Material supplied:
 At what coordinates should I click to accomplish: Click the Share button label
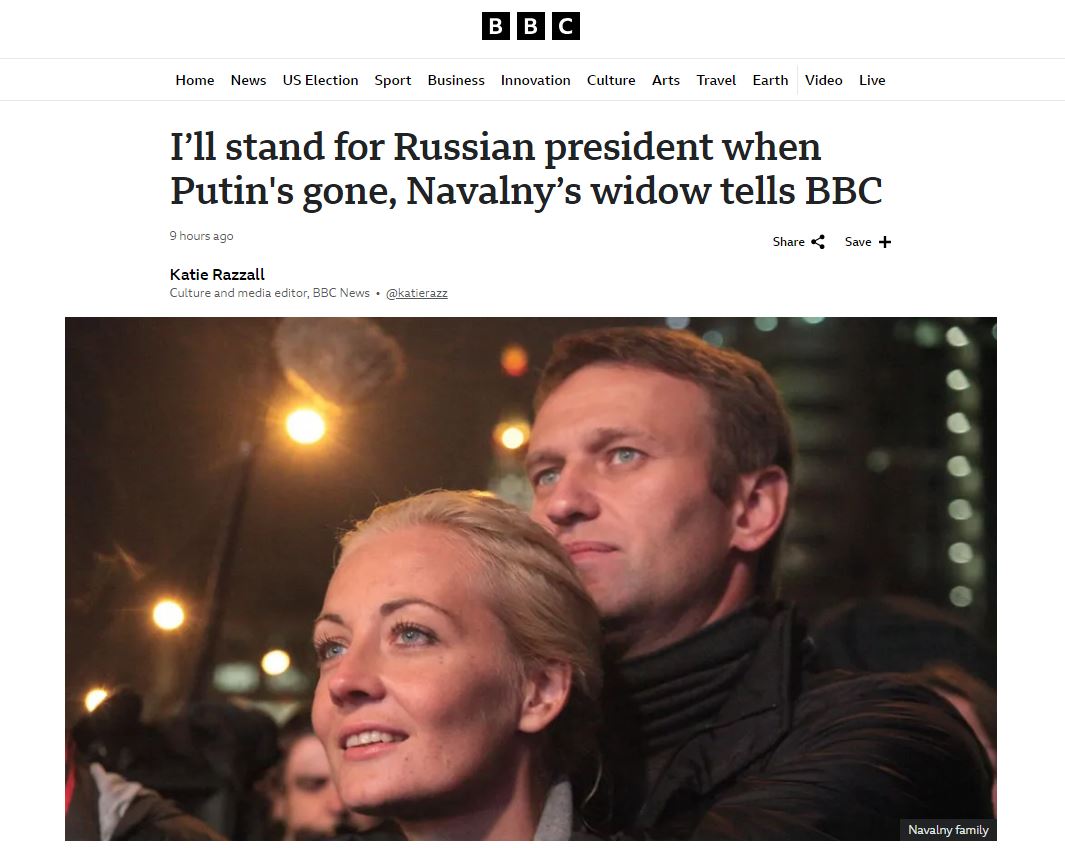pyautogui.click(x=789, y=242)
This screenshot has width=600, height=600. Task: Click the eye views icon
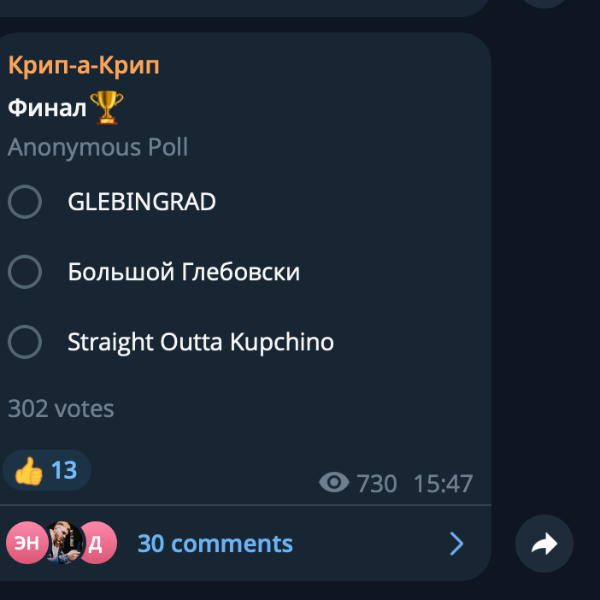tap(334, 484)
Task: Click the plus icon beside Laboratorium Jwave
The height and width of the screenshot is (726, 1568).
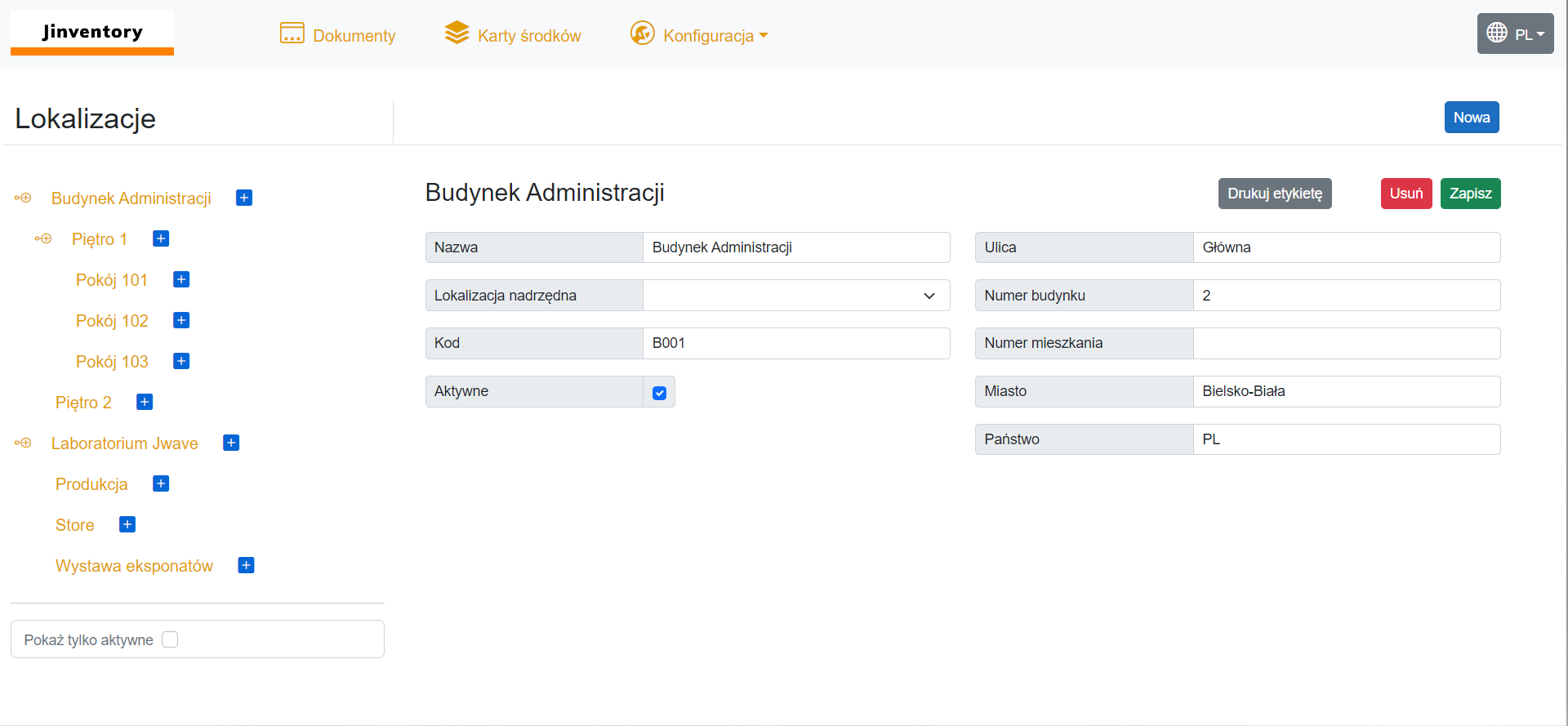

Work to complete: Copy the data above word for word, starting at the line that contains "This screenshot has" and ending at the last line of the data. Leave the pictures out of your copy.

Task response:
This screenshot has width=600, height=600. Task: Click the eye views icon
tap(334, 484)
Task: Click the plus icon beside Laboratorium Jwave
The height and width of the screenshot is (726, 1568).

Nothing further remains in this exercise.